青岩緩過了神,想也不想抬手一指便要點上暮朗重穴,他怒道:“哪裏來的家夥,簡直欺我洱海太甚!”
然而他這一指未能戳上暮朗的發絲,便先被清月一扇彈開。青岩眼中滿是難以理解:“師兄!?”
清月麵色冷凝,他擋青岩這一下,不是為了暮朗,而是為了青岩。若青岩這一指下去,重傷的絕不會是眼前的黑袍青年,而會是青岩自己。
清月冷聲道:“閣下可否放開我的師妹?”
暮朗聞聲側首,他瞧見了清月,忽而笑了笑,反問道:“你的?”
明朔驀然便從他此刻的話語中聽出了三年前暮朗抓住她時的危險氣息。
隸屬於鳥類的第六感使她當機立斷抓住了暮朗的手,另一邊轉頭對清月道:“大師兄,先別動手,他是我的朋友!你還記得我當初托你尋過的人嗎?就是他!”
清月似信非信,明朔便道:“他是暮朗啊!”
她將一隻手從暮朗的手裏抽出,拍上了對方的臉,捏著仔細看了會兒,而後展示給清月:“你看,和我以前給你的畫像一樣對吧!”
清月看著黑袍青年的臉就在明朔的手中被她轉來轉去,居然也不生氣,而是任憑她動作,心中不由梗住。那句“師妹你給我的畫根本就是個火柴人,誰都能和他像啊”終究還是沒說出口。
清月顧全大局,攔下了青岩向暮朗頷首致意:“既然是婉婉的朋友,那就是一場誤會。故友重逢乃是喜事,隻是洱海有洱海的規矩,還希望閣下遵守。”
暮朗掃了一眼清月,又看了看眸光清亮的明朔,終究鬆開了自己撫上劍柄的手,頷首道:“好。”
劍拔弩張的氣息隨著暮朗的這句“好”散了個幹淨,清月也未曾想到,隻是接蓬萊閣入山,竟然也能掀起如此多的波瀾。他歎了口氣,轉身對暮朗及所有的蓬萊閣弟子道:“請諸位跟我來。”
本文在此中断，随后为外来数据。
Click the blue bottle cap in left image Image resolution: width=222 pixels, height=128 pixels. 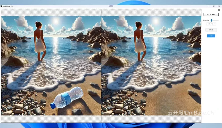(x=53, y=106)
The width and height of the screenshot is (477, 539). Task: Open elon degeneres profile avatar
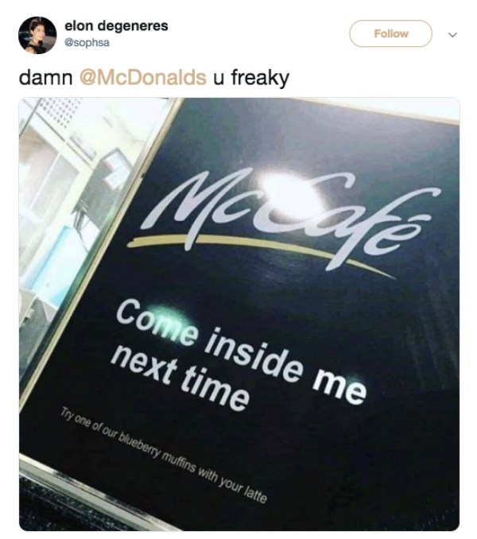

雨還在淅淅瀝瀝的下著,明朔拉著暮朗的手,小聲問:“你怎麽入了蓬萊閣了?你是不是必須得和他們走在一起?”
暮朗答道:“碰巧入了。我隻是跟著來的,走哪裏都行。”
明朔便高興的舉著傘:“那就跟我走吧,我手裏有傘!”
青岩在一旁聽見了這句話,目光幽幽,他忍不住向明朔說了句:“師妹,你的傘可是師兄給的!”
明朔頓了一瞬,期期艾艾道:“要不,要不師兄也來擠一擠?”
青岩:“……”
青岩掃了眼氣息不善的暮朗,拉長了語調:“師兄沒有這麽招人煩。”
話必,他側首瞧見了麵容乖巧的明朔,伸手探入傘下拍了拍她的腦袋,好語道:“既然是故友重逢,就聽大師兄的話,去好好敘舊吧。”